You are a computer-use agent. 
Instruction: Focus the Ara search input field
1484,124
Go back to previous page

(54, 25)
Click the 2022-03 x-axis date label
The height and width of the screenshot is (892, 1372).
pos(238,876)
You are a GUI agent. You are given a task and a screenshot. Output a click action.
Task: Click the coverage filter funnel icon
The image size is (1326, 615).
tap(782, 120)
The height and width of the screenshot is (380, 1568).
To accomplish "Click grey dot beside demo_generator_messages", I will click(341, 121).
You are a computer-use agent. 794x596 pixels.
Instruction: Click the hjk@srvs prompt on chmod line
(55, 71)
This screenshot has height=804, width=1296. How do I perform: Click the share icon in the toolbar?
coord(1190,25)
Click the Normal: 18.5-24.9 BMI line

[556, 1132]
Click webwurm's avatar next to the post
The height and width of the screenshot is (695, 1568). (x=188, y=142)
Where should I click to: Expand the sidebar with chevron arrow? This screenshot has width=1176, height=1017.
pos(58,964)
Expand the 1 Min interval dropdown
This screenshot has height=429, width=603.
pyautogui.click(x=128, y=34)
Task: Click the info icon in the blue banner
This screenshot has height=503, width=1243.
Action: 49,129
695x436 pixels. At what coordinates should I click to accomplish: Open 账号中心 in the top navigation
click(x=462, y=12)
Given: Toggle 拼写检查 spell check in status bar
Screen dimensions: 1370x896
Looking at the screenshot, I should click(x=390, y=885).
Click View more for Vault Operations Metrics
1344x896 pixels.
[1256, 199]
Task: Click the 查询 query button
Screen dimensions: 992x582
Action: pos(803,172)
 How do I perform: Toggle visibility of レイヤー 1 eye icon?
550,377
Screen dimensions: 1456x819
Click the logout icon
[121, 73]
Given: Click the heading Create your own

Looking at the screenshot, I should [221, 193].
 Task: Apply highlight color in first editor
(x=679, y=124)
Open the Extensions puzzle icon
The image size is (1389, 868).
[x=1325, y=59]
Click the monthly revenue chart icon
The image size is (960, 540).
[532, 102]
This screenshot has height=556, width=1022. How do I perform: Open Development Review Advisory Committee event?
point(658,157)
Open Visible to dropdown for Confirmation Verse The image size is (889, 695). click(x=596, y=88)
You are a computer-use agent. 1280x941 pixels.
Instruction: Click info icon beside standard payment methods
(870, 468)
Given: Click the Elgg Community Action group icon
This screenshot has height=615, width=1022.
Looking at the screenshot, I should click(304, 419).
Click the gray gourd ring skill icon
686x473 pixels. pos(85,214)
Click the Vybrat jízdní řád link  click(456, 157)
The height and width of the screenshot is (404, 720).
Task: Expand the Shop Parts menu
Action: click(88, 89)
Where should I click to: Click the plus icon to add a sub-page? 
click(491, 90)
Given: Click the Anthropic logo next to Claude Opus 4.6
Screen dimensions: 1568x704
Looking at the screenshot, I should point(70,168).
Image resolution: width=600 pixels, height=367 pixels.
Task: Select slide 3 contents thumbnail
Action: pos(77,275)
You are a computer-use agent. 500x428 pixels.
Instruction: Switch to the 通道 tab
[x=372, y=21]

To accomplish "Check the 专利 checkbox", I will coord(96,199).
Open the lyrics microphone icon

⁂

-- WHAT THE TASK ASKS --
Rewrite all of the lines above with "Instruction" switched to "Goal" wherever it occurs, leaving everything else unchanged.

-- WRITTEN REPLY --
You are a computer-use agent. 
Goal: Focus the Ara search input field
1484,124
Go back to previous page

(54, 25)
Click the 2022-03 x-axis date label
The height and width of the screenshot is (892, 1372).
pos(238,876)
You are a GUI agent. You are given a task and a screenshot. Output a click action.
Task: Click the coverage filter funnel icon
The image size is (1326, 615).
tap(782, 120)
The height and width of the screenshot is (380, 1568).
To accomplish "Click grey dot beside demo_generator_messages", I will click(341, 121).
You are a computer-use agent. 794x596 pixels.
Goal: Click the hjk@srvs prompt on chmod line
(55, 71)
This screenshot has height=804, width=1296. How do I perform: Click the share icon in the toolbar?
coord(1190,25)
Click the Normal: 18.5-24.9 BMI line

[556, 1132]
Click webwurm's avatar next to the post
The height and width of the screenshot is (695, 1568). (x=188, y=142)
Where should I click to: Expand the sidebar with chevron arrow? This screenshot has width=1176, height=1017.
pos(58,964)
Expand the 1 Min interval dropdown
This screenshot has height=429, width=603.
pyautogui.click(x=128, y=34)
Task: Click the info icon in the blue banner
This screenshot has height=503, width=1243.
Action: 49,129
695x436 pixels. At what coordinates should I click to accomplish: Open 账号中心 in the top navigation
click(x=462, y=12)
Given: Toggle 拼写检查 spell check in status bar
Screen dimensions: 1370x896
Looking at the screenshot, I should click(x=390, y=885).
Click View more for Vault Operations Metrics
1344x896 pixels.
[1256, 199]
Task: Click the 查询 query button
Screen dimensions: 992x582
Action: pos(803,172)
 How do I perform: Toggle visibility of レイヤー 1 eye icon?
550,377
Screen dimensions: 1456x819
Click the logout icon
[121, 73]
Given: Click the heading Create your own

Looking at the screenshot, I should [221, 193].
 Task: Apply highlight color in first editor
(x=679, y=124)
Open the Extensions puzzle icon
The image size is (1389, 868).
[x=1325, y=59]
Click the monthly revenue chart icon
The image size is (960, 540).
[532, 102]
This screenshot has height=556, width=1022. How do I perform: Open Development Review Advisory Committee event?
point(658,157)
Open Visible to dropdown for Confirmation Verse The image size is (889, 695). click(x=596, y=88)
You are a computer-use agent. 1280x941 pixels.
Goal: Click info icon beside standard payment methods
(870, 468)
Given: Click the Elgg Community Action group icon
This screenshot has height=615, width=1022.
Looking at the screenshot, I should click(304, 419).
Click the gray gourd ring skill icon
686x473 pixels. pos(85,214)
Click the Vybrat jízdní řád link  click(456, 157)
The height and width of the screenshot is (404, 720).
Task: Expand the Shop Parts menu
Action: click(88, 89)
Where should I click to: Click the plus icon to add a sub-page? 
click(491, 90)
Given: Click the Anthropic logo next to Claude Opus 4.6
Screen dimensions: 1568x704
Looking at the screenshot, I should point(70,168).
Image resolution: width=600 pixels, height=367 pixels.
Task: Select slide 3 contents thumbnail
Action: pos(77,275)
You are a computer-use agent. 500x428 pixels.
Goal: Switch to the 通道 tab
[x=372, y=21]

To accomplish "Check the 专利 checkbox", I will coord(96,199).
Open the lyrics microphone icon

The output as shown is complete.